AVAILABLE DATA:
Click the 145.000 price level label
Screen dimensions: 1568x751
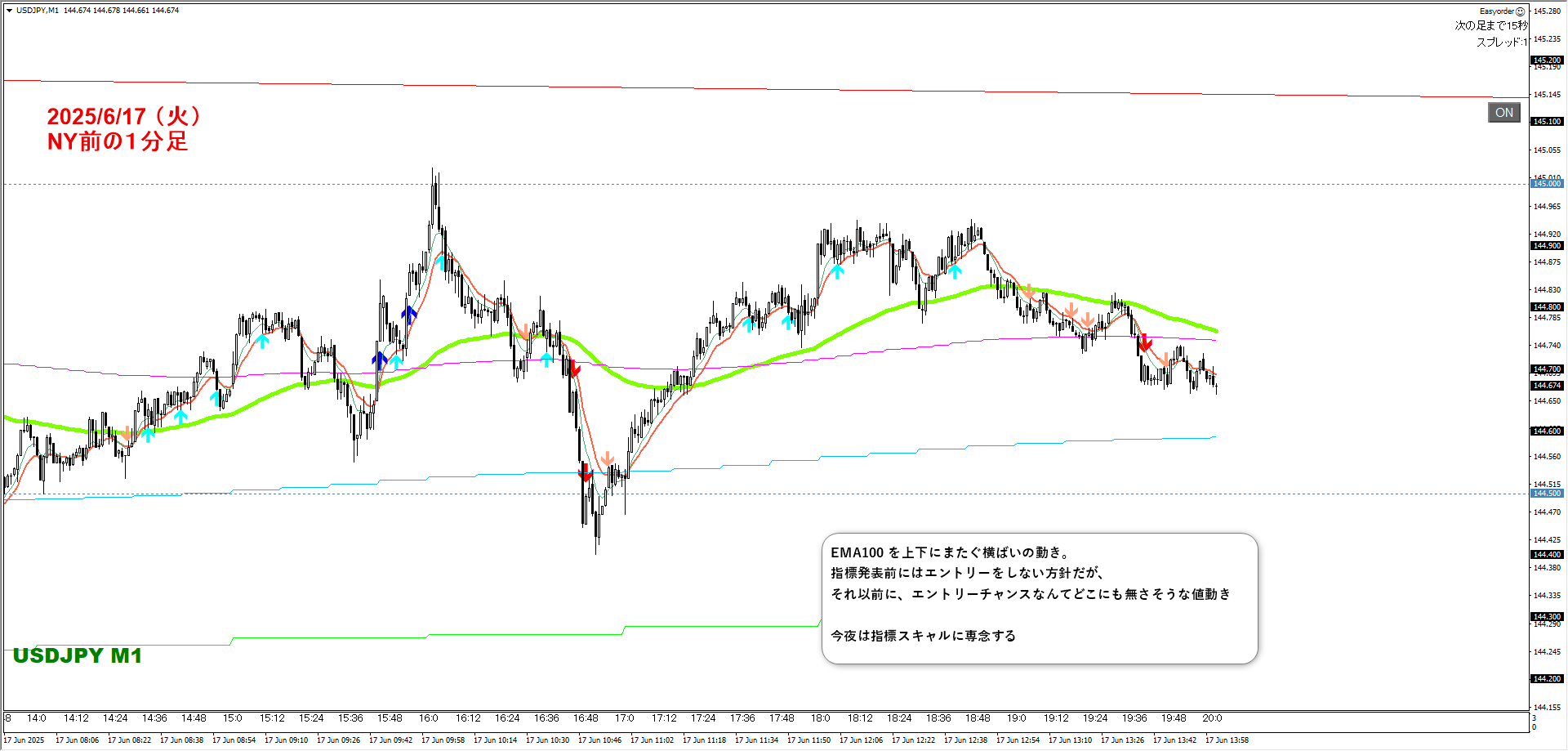1546,184
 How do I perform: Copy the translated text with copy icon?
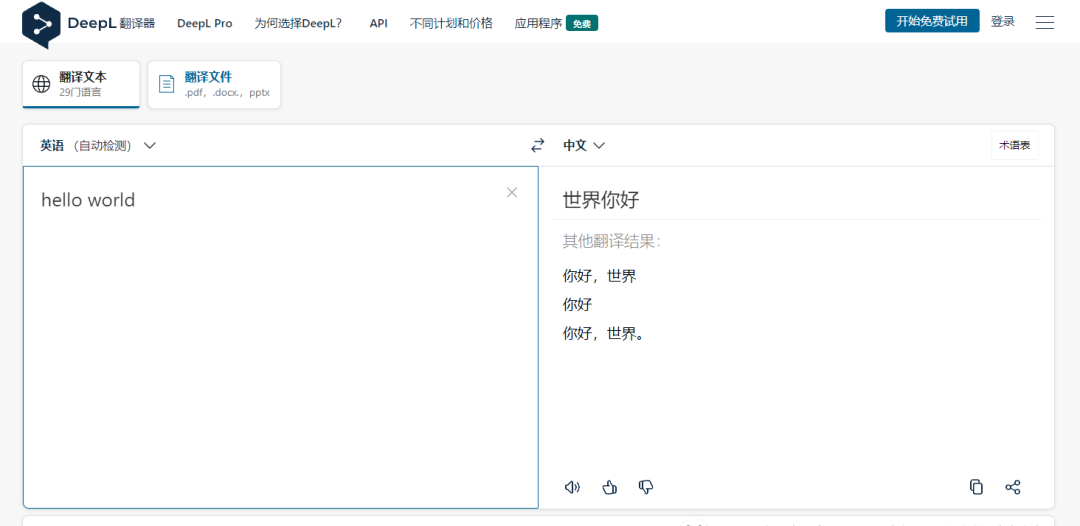[976, 487]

PROBLEM STATEMENT:
Exactly as written, return every line of the listing, but not the pictures.

EXERCISE ANSWER:
Click the 145.000 price level label
Screen dimensions: 1568x751
1546,184
 How do I perform: Copy the translated text with copy icon?
[976, 487]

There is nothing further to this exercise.